Forlis, qui porte la méchanceté un peu loin, dit à sa fille qu’il a un époux à lui donner, et qu’elle se décide en conséquence à épouser Dorval. Cette proposition, peu faite pour plaire à Laure dans aucun tems, vient d’autant mal-à-propos, que dans une scène où son père l’a forcée de servir de pupitre à Prosper, c'est-à-dire de porter à son côté un bouquet qu’il destine [sic] ; celui-ci a négligé les fleurs pour peindre sa maîtresse, et que Laure, déjà disposée à la réconciliation, n’a pu résister à cette preuve d’attachement.

Il nous est impossible de suivre la la pièce tous ses détails. Bornons nous donc à dire que Prosper, connoissant un rival riche dans Dorval, et engagé par celui-ci à vaincre son amour, ne pouvant parler seul à Laure, lui écrit, et place son billet dans la plus belle rose du jardin, qu’il charge Rustique de donner de sa part à Laure ; mais Rustique, contre l’usage reçu, sert ici les pères contre les enfans.

Forlis donc instruit de tout, se saisit de la rose nu moment où elle est présentée à sa fille ; il veut, dit il, en faire le sujet d’une leçon de botanique. En donnant sa leçon, il effeuillecette rose, trouve facilement le billet qu'l sait qu’elle renferme, et est surpris de voir que ce ne sont que des adieux mêlés de regrets. Le bon Dorval est dans le ravissement.
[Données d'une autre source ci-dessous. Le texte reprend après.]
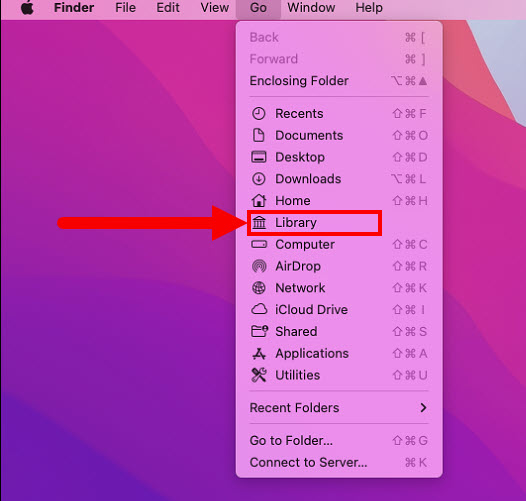Select Go to Folder… entry
Screen dimensions: 526x501
(x=339, y=441)
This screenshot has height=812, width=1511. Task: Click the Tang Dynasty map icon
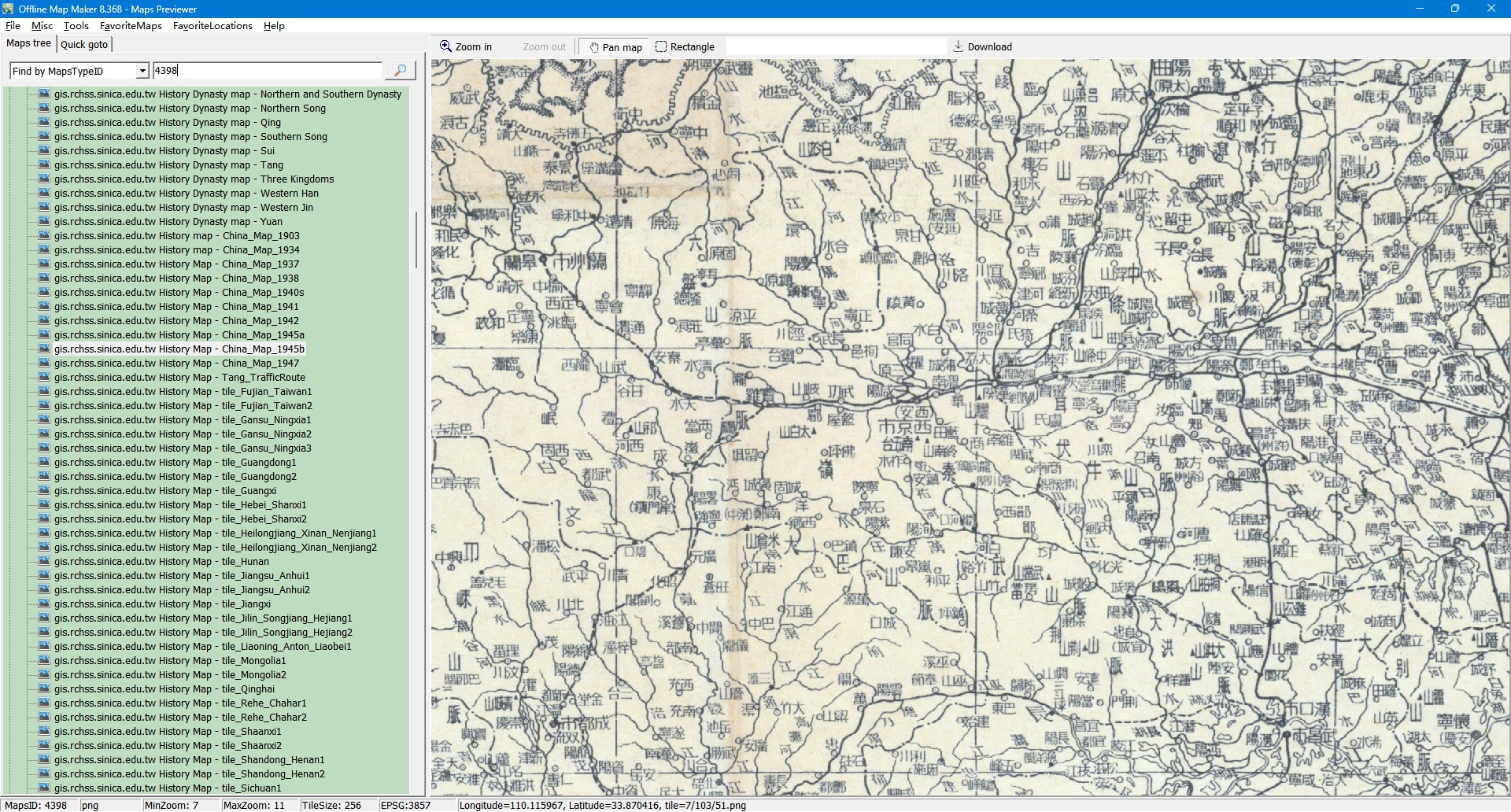click(44, 164)

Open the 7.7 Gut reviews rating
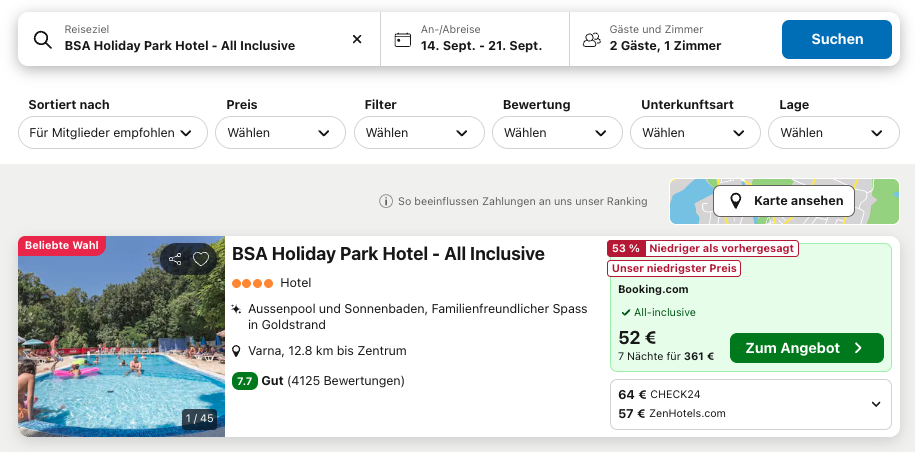click(318, 381)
Prosper veut partir, Forlis le retient en lui remettant une lettre de son père ; mais grâces à un habit verd et à une canne à bec à corbin que ce père doit porter, notre jeune botaniste reconnoit que Dorval est son père.

Cette reconnoissance a paru mal amenée, mais on n’en a pas moins applaudi l’union des deux amans.

Mad. Belmont a joué le rôle de Laure avec le plus grand talent. Les autres personnages ne pouvoient être que bien rendus par Vertpré, Henry, Carpentier et Hypolyte.

Magasin encyclopédique des sciences, des lettres et des arts, XI. année, tome V.(Germinal an XII), p. 564-565 :

Les Deux Pères ou la Leçon de Botanique.

C'est une des plus jolies comédies données depuis long-temps au Vaudeville. On y reconnoît par-tout l'esprit et la touche de M. Dupaty.

Prospère doit tout à M. Dorlis. Il se croit sans fortune, et aime cependant Laure, qui doit avoir en mariage une dot proportionnée à la richesse de son père. M. Dorlis veut faire sentir à Prospère la légèreté de sa conduite. Dorval, père du jeune homme, arrive des Indes avec une grande fortune, et on le fait passer pour un étranger, grand amateur de botanique. Après quelques scènes de brouilleries et de raccommodement, il s'agit de donner la leçon, et M. Dorlis prend pour sujet une rose que l'on apportoit à Laure de la part de Prospère. Il l'effeuille, et y trouve un billet écrit par le jeune homme. Il se fâche d'abord. Mais ce billet étoit pour instruire Laure de son départ et de ses regrets : les deux pères se laissent désarmer, et unissent les jeunes gens. Ce n'est ici qu'un apperçu de l'ouvrage, car il est fort intrigué ; toutes les scènes y sont jolies ; les incidens se multiplient sans rien confondre. Les couplets sont tous gracieux et spirituels.

Madame Belmont, Verprê, Hipolyte, Henry, ont joué avec un ensemble parfait.